**EXERCISE DETAILS**
Please rewrite all of the records below, replacing "speaker icon" with "volume icon" and leaving everything else unchanged.

Stored records:
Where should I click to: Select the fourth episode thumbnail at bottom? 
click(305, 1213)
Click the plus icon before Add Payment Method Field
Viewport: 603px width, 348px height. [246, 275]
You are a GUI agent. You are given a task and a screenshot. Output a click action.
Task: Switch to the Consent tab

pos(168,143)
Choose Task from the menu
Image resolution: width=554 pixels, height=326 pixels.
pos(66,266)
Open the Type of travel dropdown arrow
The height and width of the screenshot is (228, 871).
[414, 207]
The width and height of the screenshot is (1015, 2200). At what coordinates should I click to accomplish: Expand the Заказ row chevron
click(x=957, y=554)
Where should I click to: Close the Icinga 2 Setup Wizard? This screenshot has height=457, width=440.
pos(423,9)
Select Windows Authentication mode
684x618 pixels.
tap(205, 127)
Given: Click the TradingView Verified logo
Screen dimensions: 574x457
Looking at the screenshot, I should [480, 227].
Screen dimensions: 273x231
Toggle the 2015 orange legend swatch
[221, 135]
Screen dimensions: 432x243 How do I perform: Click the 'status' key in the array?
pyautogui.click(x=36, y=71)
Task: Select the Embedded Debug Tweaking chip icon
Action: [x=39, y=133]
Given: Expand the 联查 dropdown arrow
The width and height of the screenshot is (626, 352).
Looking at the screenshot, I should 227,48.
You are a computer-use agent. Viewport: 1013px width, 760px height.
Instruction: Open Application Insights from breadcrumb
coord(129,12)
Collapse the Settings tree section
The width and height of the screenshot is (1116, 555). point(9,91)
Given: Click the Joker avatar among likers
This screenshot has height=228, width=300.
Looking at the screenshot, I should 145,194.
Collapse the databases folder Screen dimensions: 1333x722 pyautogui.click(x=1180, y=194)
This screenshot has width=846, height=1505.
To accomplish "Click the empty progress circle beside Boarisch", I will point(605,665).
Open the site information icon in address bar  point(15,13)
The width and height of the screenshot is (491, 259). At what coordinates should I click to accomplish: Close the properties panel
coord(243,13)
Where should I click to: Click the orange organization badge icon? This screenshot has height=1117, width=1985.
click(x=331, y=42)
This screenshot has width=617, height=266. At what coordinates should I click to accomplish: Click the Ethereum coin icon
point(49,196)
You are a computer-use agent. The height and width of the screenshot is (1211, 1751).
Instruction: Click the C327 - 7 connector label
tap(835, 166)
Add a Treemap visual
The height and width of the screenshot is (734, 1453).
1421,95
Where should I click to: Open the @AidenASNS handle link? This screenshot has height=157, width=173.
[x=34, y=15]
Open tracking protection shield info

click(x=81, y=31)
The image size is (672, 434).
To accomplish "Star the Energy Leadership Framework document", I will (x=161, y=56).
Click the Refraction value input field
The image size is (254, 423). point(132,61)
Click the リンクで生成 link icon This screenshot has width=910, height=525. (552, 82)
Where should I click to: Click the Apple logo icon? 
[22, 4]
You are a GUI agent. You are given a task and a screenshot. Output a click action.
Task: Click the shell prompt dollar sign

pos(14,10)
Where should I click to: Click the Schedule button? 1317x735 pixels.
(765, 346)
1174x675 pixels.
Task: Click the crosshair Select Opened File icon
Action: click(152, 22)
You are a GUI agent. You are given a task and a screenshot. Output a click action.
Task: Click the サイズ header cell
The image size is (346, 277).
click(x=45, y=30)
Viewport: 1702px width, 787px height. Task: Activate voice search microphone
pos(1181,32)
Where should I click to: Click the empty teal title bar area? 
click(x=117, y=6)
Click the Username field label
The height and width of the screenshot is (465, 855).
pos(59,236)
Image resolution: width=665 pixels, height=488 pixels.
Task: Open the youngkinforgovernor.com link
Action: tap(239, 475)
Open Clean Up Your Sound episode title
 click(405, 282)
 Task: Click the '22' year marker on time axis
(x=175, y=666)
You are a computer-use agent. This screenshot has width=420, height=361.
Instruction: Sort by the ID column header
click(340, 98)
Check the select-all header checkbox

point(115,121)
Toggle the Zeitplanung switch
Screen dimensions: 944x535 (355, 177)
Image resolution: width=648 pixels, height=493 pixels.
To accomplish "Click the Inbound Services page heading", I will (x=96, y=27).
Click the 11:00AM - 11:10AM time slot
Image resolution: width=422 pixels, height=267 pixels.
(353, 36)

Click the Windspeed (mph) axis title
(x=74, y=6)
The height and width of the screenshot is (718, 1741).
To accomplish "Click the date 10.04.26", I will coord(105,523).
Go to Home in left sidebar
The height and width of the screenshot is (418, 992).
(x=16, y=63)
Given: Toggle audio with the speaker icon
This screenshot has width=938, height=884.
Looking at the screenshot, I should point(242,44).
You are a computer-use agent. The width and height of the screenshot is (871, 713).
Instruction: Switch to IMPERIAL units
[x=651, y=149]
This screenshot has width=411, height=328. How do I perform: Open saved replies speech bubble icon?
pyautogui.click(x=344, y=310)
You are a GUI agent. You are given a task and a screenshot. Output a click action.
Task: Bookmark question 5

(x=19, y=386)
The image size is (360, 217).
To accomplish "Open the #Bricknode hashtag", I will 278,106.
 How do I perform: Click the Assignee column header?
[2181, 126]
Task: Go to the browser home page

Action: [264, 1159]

**ANSWER TO THIS TASK**
Where should I click to: Select the fourth episode thumbnail at bottom? 
click(305, 1213)
Click the plus icon before Add Payment Method Field
Viewport: 603px width, 348px height. [246, 275]
You are a GUI agent. You are given a task and a screenshot. Output a click action.
Task: Switch to the Consent tab

pos(168,143)
Choose Task from the menu
Image resolution: width=554 pixels, height=326 pixels.
pos(66,266)
Open the Type of travel dropdown arrow
The height and width of the screenshot is (228, 871).
[414, 207]
The width and height of the screenshot is (1015, 2200). At what coordinates should I click to accomplish: Expand the Заказ row chevron
click(x=957, y=554)
Where should I click to: Close the Icinga 2 Setup Wizard? This screenshot has height=457, width=440.
pos(423,9)
Select Windows Authentication mode
684x618 pixels.
tap(205, 127)
Given: Click the TradingView Verified logo
Screen dimensions: 574x457
Looking at the screenshot, I should [480, 227].
Screen dimensions: 273x231
Toggle the 2015 orange legend swatch
[221, 135]
Screen dimensions: 432x243 How do I perform: Click the 'status' key in the array?
pyautogui.click(x=36, y=71)
Task: Select the Embedded Debug Tweaking chip icon
Action: [x=39, y=133]
Given: Expand the 联查 dropdown arrow
The width and height of the screenshot is (626, 352).
Looking at the screenshot, I should 227,48.
You are a computer-use agent. Viewport: 1013px width, 760px height.
Instruction: Open Application Insights from breadcrumb
coord(129,12)
Collapse the Settings tree section
The width and height of the screenshot is (1116, 555). point(9,91)
Given: Click the Joker avatar among likers
This screenshot has height=228, width=300.
Looking at the screenshot, I should 145,194.
Collapse the databases folder Screen dimensions: 1333x722 pyautogui.click(x=1180, y=194)
This screenshot has width=846, height=1505.
To accomplish "Click the empty progress circle beside Boarisch", I will point(605,665).
Open the site information icon in address bar  point(15,13)
The width and height of the screenshot is (491, 259). At what coordinates should I click to accomplish: Close the properties panel
coord(243,13)
Where should I click to: Click the orange organization badge icon? This screenshot has height=1117, width=1985.
click(x=331, y=42)
This screenshot has width=617, height=266. At what coordinates should I click to accomplish: Click the Ethereum coin icon
point(49,196)
You are a computer-use agent. The height and width of the screenshot is (1211, 1751).
Instruction: Click the C327 - 7 connector label
tap(835, 166)
Add a Treemap visual
The height and width of the screenshot is (734, 1453).
1421,95
Where should I click to: Open the @AidenASNS handle link? This screenshot has height=157, width=173.
[x=34, y=15]
Open tracking protection shield info

click(x=81, y=31)
The image size is (672, 434).
To accomplish "Star the Energy Leadership Framework document", I will (x=161, y=56).
Click the Refraction value input field
The image size is (254, 423). point(132,61)
Click the リンクで生成 link icon This screenshot has width=910, height=525. (552, 82)
Where should I click to: Click the Apple logo icon? 
[22, 4]
You are a GUI agent. You are given a task and a screenshot. Output a click action.
Task: Click the shell prompt dollar sign

pos(14,10)
Where should I click to: Click the Schedule button? 1317x735 pixels.
(765, 346)
1174x675 pixels.
Task: Click the crosshair Select Opened File icon
Action: click(152, 22)
You are a GUI agent. You are given a task and a screenshot. Output a click action.
Task: Click the サイズ header cell
The image size is (346, 277).
click(x=45, y=30)
Viewport: 1702px width, 787px height. Task: Activate voice search microphone
pos(1181,32)
Where should I click to: Click the empty teal title bar area? 
click(x=117, y=6)
Click the Username field label
The height and width of the screenshot is (465, 855).
pos(59,236)
Image resolution: width=665 pixels, height=488 pixels.
Task: Open the youngkinforgovernor.com link
Action: tap(239, 475)
Open Clean Up Your Sound episode title
 click(405, 282)
 Task: Click the '22' year marker on time axis
(x=175, y=666)
You are a computer-use agent. This screenshot has width=420, height=361.
Instruction: Sort by the ID column header
click(340, 98)
Check the select-all header checkbox

point(115,121)
Toggle the Zeitplanung switch
Screen dimensions: 944x535 (355, 177)
Image resolution: width=648 pixels, height=493 pixels.
To accomplish "Click the Inbound Services page heading", I will (x=96, y=27).
Click the 11:00AM - 11:10AM time slot
Image resolution: width=422 pixels, height=267 pixels.
(353, 36)

Click the Windspeed (mph) axis title
(x=74, y=6)
The height and width of the screenshot is (718, 1741).
To accomplish "Click the date 10.04.26", I will coord(105,523).
Go to Home in left sidebar
The height and width of the screenshot is (418, 992).
(x=16, y=63)
Given: Toggle audio with the volume icon
This screenshot has width=938, height=884.
Looking at the screenshot, I should point(242,44).
You are a computer-use agent. The width and height of the screenshot is (871, 713).
Instruction: Switch to IMPERIAL units
[x=651, y=149]
This screenshot has width=411, height=328. How do I perform: Open saved replies speech bubble icon?
pyautogui.click(x=344, y=310)
You are a GUI agent. You are given a task and a screenshot. Output a click action.
Task: Bookmark question 5

(x=19, y=386)
The image size is (360, 217).
To accomplish "Open the #Bricknode hashtag", I will 278,106.
 How do I perform: Click the Assignee column header?
[2181, 126]
Task: Go to the browser home page

Action: [264, 1159]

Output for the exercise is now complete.